Copy out the listing below, from the line with "will (x=511, y=424)." up to and including the line with "Click the Find", character for character.

• RECORDS SHOWN:
========

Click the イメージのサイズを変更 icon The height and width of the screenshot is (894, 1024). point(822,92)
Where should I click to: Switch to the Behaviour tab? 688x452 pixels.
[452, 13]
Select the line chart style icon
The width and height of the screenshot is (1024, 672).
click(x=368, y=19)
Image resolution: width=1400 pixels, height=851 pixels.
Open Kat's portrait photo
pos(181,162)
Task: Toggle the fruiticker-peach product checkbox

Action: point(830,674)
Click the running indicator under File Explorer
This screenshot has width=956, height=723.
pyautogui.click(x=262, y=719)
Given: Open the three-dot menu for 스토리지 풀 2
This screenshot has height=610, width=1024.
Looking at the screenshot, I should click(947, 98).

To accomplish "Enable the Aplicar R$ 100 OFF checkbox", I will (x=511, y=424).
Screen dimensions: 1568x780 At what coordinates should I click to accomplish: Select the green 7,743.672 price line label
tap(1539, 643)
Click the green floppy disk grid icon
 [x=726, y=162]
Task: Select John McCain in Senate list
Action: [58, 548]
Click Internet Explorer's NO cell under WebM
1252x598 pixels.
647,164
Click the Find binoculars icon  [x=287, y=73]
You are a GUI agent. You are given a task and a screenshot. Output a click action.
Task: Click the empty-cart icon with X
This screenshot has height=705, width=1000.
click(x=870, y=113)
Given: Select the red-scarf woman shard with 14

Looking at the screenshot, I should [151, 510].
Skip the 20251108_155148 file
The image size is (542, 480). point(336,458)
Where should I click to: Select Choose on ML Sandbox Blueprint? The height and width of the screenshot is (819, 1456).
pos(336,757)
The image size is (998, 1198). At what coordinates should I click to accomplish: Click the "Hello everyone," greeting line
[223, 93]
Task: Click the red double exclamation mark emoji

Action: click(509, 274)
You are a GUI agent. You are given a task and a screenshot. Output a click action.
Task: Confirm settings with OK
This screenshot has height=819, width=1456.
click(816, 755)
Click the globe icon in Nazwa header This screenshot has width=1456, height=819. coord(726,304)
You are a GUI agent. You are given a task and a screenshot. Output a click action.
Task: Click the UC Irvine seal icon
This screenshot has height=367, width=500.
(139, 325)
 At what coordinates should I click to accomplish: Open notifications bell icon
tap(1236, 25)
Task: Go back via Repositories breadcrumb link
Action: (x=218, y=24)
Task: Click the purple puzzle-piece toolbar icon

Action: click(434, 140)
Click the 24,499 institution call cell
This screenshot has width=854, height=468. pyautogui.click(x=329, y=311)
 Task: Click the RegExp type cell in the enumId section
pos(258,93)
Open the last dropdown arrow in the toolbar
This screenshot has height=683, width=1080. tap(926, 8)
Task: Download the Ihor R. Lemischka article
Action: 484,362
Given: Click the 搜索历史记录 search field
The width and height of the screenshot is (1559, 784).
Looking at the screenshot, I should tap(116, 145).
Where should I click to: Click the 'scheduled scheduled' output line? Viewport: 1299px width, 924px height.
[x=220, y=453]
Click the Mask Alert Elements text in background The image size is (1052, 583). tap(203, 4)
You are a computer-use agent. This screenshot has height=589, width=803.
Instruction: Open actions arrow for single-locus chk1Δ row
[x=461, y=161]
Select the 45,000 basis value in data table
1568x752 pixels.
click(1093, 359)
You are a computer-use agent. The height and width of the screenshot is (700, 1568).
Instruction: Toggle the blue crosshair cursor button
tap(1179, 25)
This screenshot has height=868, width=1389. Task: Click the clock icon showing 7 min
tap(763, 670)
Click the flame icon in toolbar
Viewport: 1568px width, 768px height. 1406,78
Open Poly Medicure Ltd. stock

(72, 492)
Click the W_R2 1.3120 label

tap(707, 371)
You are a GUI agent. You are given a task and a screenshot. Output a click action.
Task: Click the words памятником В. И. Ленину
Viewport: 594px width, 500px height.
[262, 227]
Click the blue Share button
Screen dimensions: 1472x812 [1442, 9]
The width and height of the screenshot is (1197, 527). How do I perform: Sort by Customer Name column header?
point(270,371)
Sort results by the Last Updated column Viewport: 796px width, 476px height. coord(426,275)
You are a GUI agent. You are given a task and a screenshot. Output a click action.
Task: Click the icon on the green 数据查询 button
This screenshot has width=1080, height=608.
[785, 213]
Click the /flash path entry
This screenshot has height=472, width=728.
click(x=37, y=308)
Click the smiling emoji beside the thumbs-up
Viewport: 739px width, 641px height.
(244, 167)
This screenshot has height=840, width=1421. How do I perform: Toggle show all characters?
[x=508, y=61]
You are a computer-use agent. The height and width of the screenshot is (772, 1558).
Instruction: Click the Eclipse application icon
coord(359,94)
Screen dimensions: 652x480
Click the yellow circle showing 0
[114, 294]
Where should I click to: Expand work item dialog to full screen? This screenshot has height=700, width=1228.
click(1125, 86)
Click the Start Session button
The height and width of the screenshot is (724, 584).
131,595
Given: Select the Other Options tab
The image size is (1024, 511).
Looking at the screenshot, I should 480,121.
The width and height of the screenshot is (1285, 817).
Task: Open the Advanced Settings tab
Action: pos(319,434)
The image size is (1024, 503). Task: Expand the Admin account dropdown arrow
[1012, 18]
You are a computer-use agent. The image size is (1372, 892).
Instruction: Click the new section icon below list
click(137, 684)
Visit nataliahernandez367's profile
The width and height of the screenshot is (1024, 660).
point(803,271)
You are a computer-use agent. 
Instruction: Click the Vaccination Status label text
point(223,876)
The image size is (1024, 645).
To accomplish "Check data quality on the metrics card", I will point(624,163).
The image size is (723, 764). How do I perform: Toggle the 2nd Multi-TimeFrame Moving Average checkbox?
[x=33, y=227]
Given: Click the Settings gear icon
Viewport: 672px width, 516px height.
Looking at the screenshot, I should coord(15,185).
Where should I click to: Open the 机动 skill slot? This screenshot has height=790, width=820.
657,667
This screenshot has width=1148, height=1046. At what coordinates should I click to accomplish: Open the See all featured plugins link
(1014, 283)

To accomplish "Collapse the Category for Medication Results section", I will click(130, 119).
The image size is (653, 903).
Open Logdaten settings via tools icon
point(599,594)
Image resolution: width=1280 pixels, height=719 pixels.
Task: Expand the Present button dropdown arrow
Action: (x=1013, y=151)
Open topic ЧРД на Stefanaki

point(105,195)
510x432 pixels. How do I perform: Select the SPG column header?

========

• SOLUTION TO THE EXERCISE:
To accomplish "Enable the Aplicar R$ 100 OFF checkbox", I will (x=511, y=424).
Screen dimensions: 1568x780 At what coordinates should I click to accomplish: Select the green 7,743.672 price line label
tap(1539, 643)
Click the green floppy disk grid icon
 [x=726, y=162]
Task: Select John McCain in Senate list
Action: [58, 548]
Click Internet Explorer's NO cell under WebM
1252x598 pixels.
647,164
Click the Find binoculars icon  [x=287, y=73]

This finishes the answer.